Fourthly, conda ships portable binaries. It uses rpath to make sure non-default dynamic libraries are loaded from a fixed relative path, not from the system paths. Rpath solves one of the portability difficulties. The other is libc, which can be solved by compiling on an old Linux system.

What does conda lack?

I could be wrong – it seems to me that conda does not provide a fully automated system to build on old systems. The package maintainers need to find a machine/VM/docker image with an old Linux system and have reasonable skills to create portable packages. I think a missing step is to allow package maintainers to (either manually or automatically) build tools on a CentOS5 AWS instance.

Another missing link is to allow maintainers to bypass the conda build process. For example, if I can build a portable package in my own way, it would be good to let me add a package without having to go through conda build. Conda could provide a script to check the structure of a package and test it on a CentOS5 machine.

A third problem is documentation. Conda is in fact simple, but its documentation is complex. It is too verbose for a beginner like me. I need to read through a lot of pages to understand the basis of conda. As a minor complaint, I do not like the documentation generator conda is using. I prefer the entire documentation or a sufficiently long section to be contained in a single web page such that I can go back and forth easily. The conda documentation has many separate pages, making navigation quite difficult. Ok, maybe it is just me.

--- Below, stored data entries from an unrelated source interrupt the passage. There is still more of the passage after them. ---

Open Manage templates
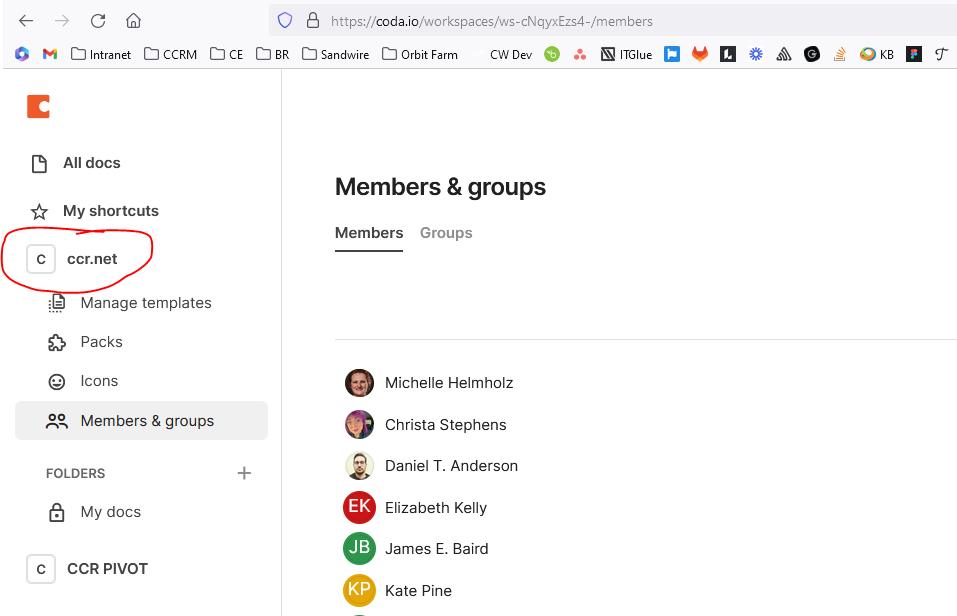[145, 303]
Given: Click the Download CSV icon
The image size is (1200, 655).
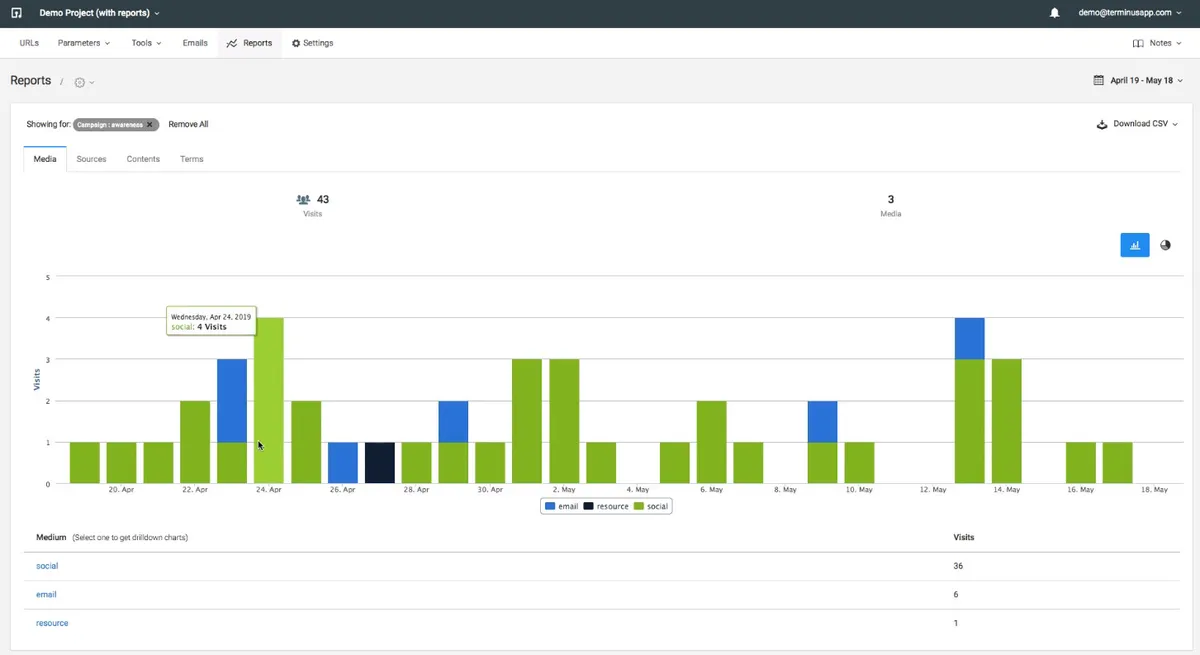Looking at the screenshot, I should tap(1101, 124).
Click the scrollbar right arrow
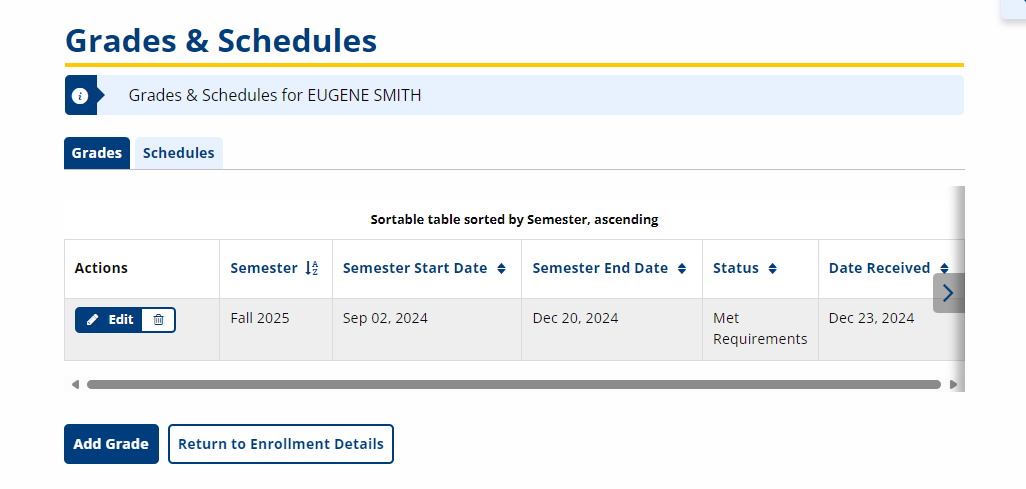Viewport: 1026px width, 489px height. pos(953,384)
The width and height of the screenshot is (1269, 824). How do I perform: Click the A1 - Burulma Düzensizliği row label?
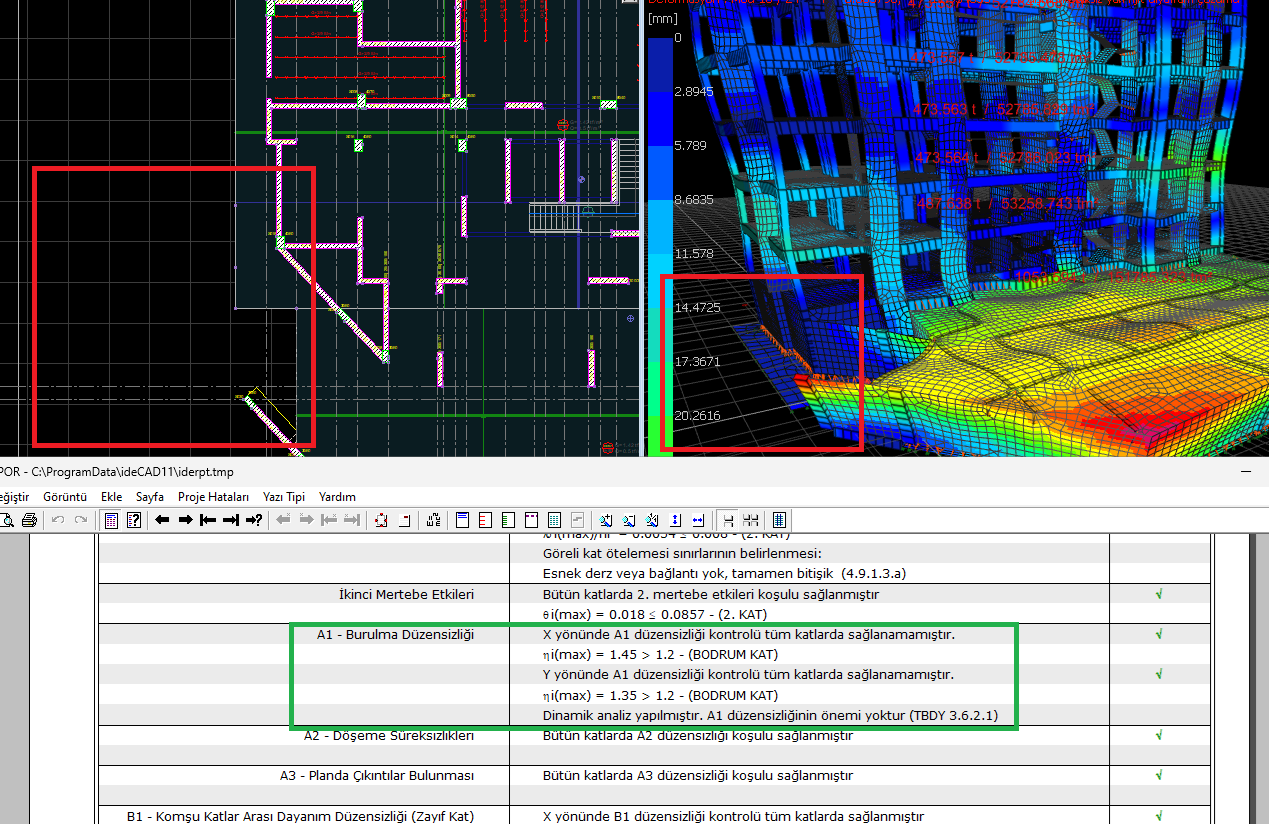(395, 635)

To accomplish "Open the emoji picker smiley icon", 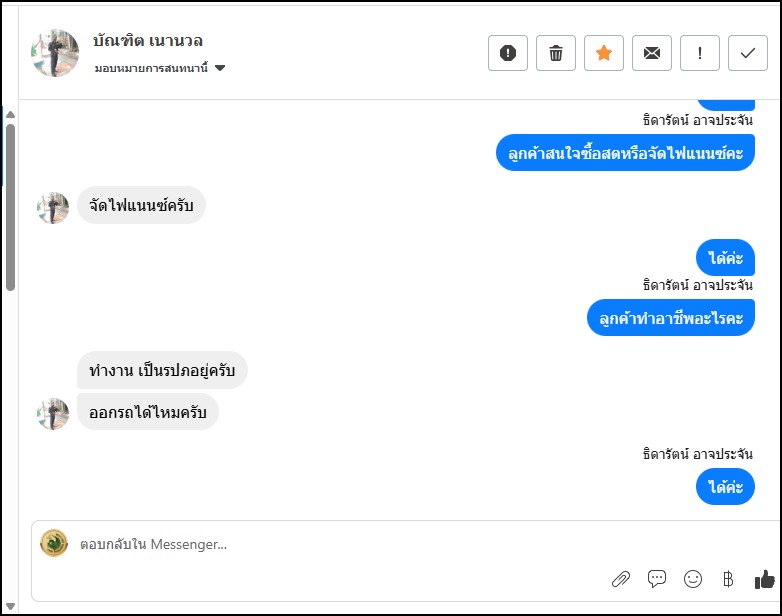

Due to these problems, I suspect it might not be easy for every tool developer to contribute to conda. Bioconda is currently maintained by several experienced developers, but we need more to push it further. Automation is the key, in my opinion.

(PS: another concern is that conda is a commercial product of Continuum Analytics. What if the company fails to make profit or decides to discontinue conda? I know conda is an open-source project, but not every open-source project can healthly grow on its own.)

My thoughts

I have tried a few package management systems such as Linuxbrew and Gentoo Prefix, and checked Guix. Conda is the closest to the system in my mind and in serveral ways better. It is promising. I really hope it can be a success.

Appendix: my summary of Loman’s survey

Nick Loman conducted a survey, where part of the questions are about the difficulties in data analysis and running software. The answers are in free text. I have read through all of them and classified them into several categories. In the end, I collected 233 non-duplicate replies that have answers to the related questions. The leading difficulty is installation problems (132/233; category 3), followed by insufficient computing resources (88/233; 7 and 8), lack of interoperability (72/233; category 5) and bad documentations (69/233; category 6). Not surprisingly, software installation is less an issue to skilled researchers (27/62 for skill level 8 or above), but 44% is still a large percentage and the fraction of junior bioinformaticians is probably larger in the community that has not participated the survey.

The software installation problem is real.